The fact that journalism is a risky profession is not unknown. Journalists and media professionals continue to risk their lives in order to report and tell what is happening. As the "watchdog" of power, threats, attacks and assassinations are constantly reproduced, ultimately endangering the democratisation of societies.
The year 2022 has begun with three murders in one of the most dangerous countries in which to be a journalist. On 23 January, the lifeless body of Mexican journalist Lourdes Maldonado was found in her car in Tijuana. Two bullet wounds were found in the body, which would have ended her life.
This murder took place days after Maldonado had reported on her victory in a lawsuit she had filed with the company Primer Sistema Noticias, owned by the former governor of Baja California, Jaime Bonilla. This complaint was part of a legal process in which Lourdes had been immersed for six years due to unfair dismissal and outstanding payroll claims.
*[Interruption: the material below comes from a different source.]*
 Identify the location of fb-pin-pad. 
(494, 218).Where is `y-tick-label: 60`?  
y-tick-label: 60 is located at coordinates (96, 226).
Aware of her risky situation, Maldonado had already intervened in 2019 in "la mañanera" of the president of Mexico, Andrés Manuel López Obrador, stating that she was coming there "to ask for support, help and labour justice, because I even fear for my life". In this regard, the reporter belonged to a special programme for journalists in Mexico, a programme that provides surveillance for journalists, but not on a permanent basis, and which is also hampered by a lack of both capacity and resources. Following her request, they proceeded to send her surveillance, which was neither sufficient nor permanent.
In addition to Maldonado's murder, six days earlier, on 17 January, photojournalist Alfonso Margarito Martínez Esquivel was killed after being shot twice near his home. Martínez had left his home to cover a homicide because of his extensive experience and knowledge of criminal and police matters. Alfonso worked for different media such as the newspaper Zeta or La Jornada de Baja California covering this type of events. According to the director of Zeta, Adela Navarro, to Reporters without Borders, "Alfonso had always had problems with the police because of the subjects he covered".
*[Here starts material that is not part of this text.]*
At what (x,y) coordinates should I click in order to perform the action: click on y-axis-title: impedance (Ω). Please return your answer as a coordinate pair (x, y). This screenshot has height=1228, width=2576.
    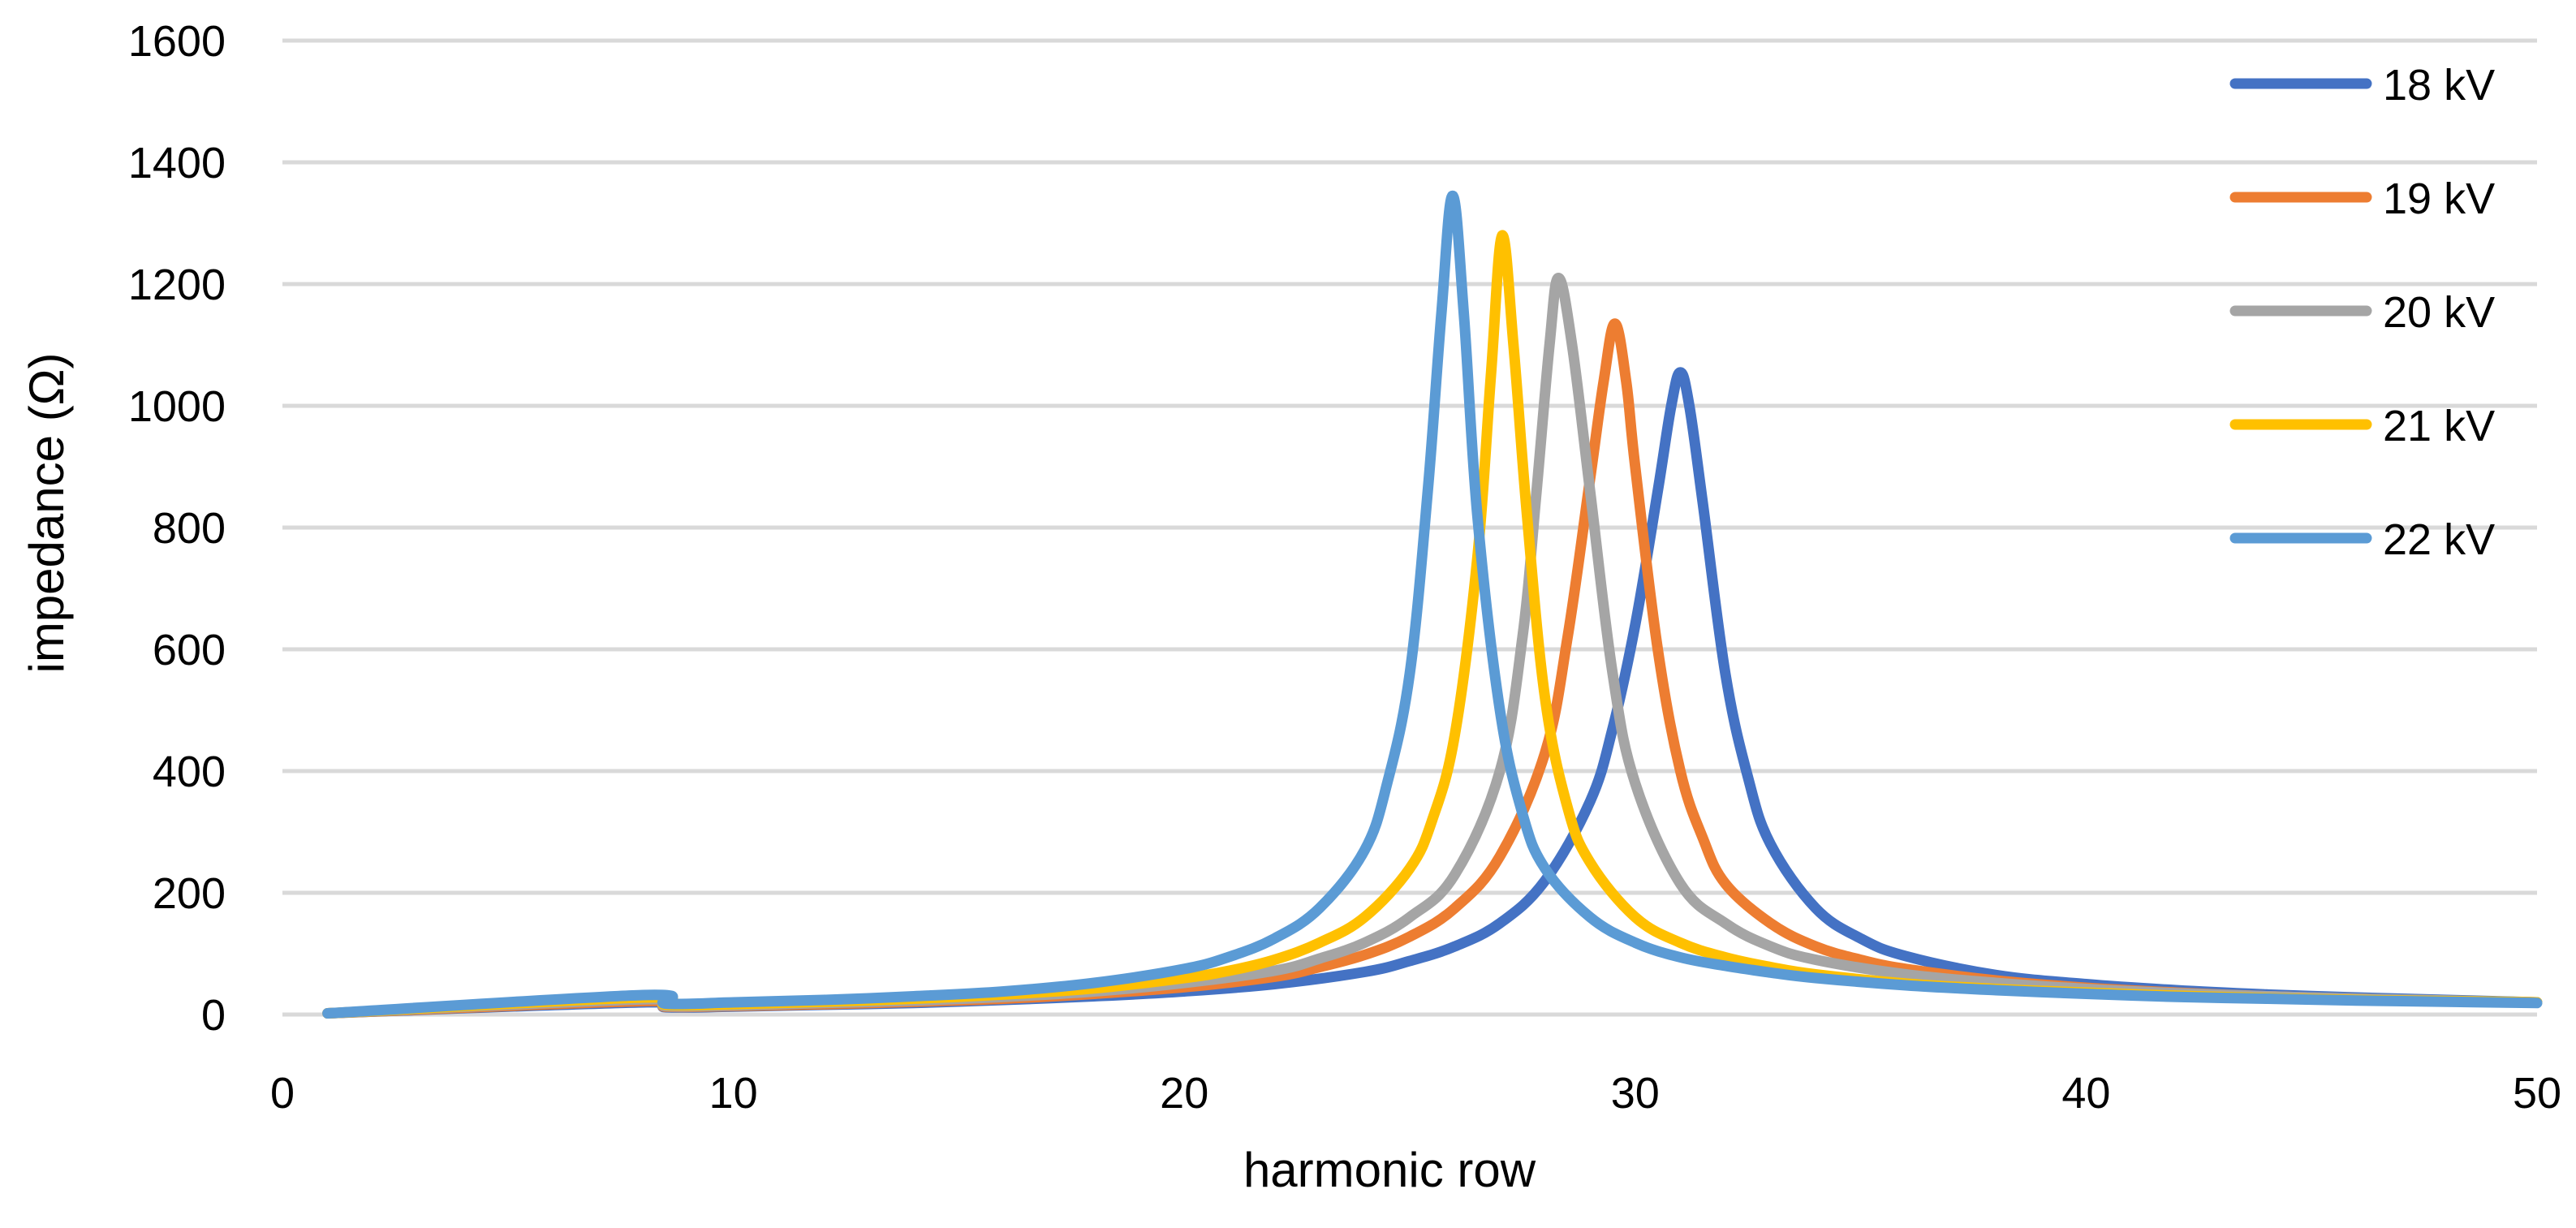
    Looking at the image, I should click on (47, 512).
In addition, he himself confessed to feeling threatened by criminal groups in the area, and had even been threatened in the street, which is why he requested protection from the State of Baja California, a request that was not processed due to an administrative change.
In addition to these murders, another journalist who worked independently was also murdered. On 10 January, the body of José Luis Gamboa Arenas was found with multiple stab wounds several metres from his home in Veracruz. Gamboa wrote opinion pieces and was highly critical of state corruption, as well as repeatedly denouncing the links of the political class with organised crime groups.
His murder came after he published a video under the name "la guerra por la narcopolítica", a piece denouncing the increase in murders in Veracruz. Following the murder, the State Commission for the Attention and Protection of Journalists (CEAPP), has confessed that Gamboa had "no special protection".
Faced with this wave of murders of journalists, Mexico has mobilised. In more than thirty cities, both journalists and citizens have taken to the streets repudiating the violence to which the profession is subjected. The Mexican country continues to top the list of the "most dangerous countries" in which to work as a journalist, with dozens of murders every year and multiple attacks, something it is unable to shake off.
The fact that the Mexican country is at the top of this dramatic list almost constantly is due to the impunity that prevails in these murders, as 90% of these crimes are lost in the bureaucracy and corruption of the prosecutor's office. On the other hand, according to the Committee to Protect Journalists (CPJ), 138 journalists have been killed in Mexico since 1992, the year in which the deaths of media professionals began to be recorded.
These three murders are the first three names on a list that has already begun to be written. This year alone has almost reached half the number of Mexican journalists murdered, according to RSF's 2021 count, and ranks 143rd out of 180 countries in the World Press Freedom Index.
With these data, Mexico's current tools for the protection of journalists, namely the FEADLE and the protection mechanism for journalists, have already proven to be ineffective. The lack of alternatives and the social and political situation complicate the fact that there will be a change in the protection of journalists, which means that the murders of journalists in Mexico, as in the rest of the world, will continue to occur and that the profession will continue to be vilely beaten.
Less journalism means less democracy, a never-ending cycle, which, if the necessary measures are not taken, will continue to be damaged to the detriment of society as a whole.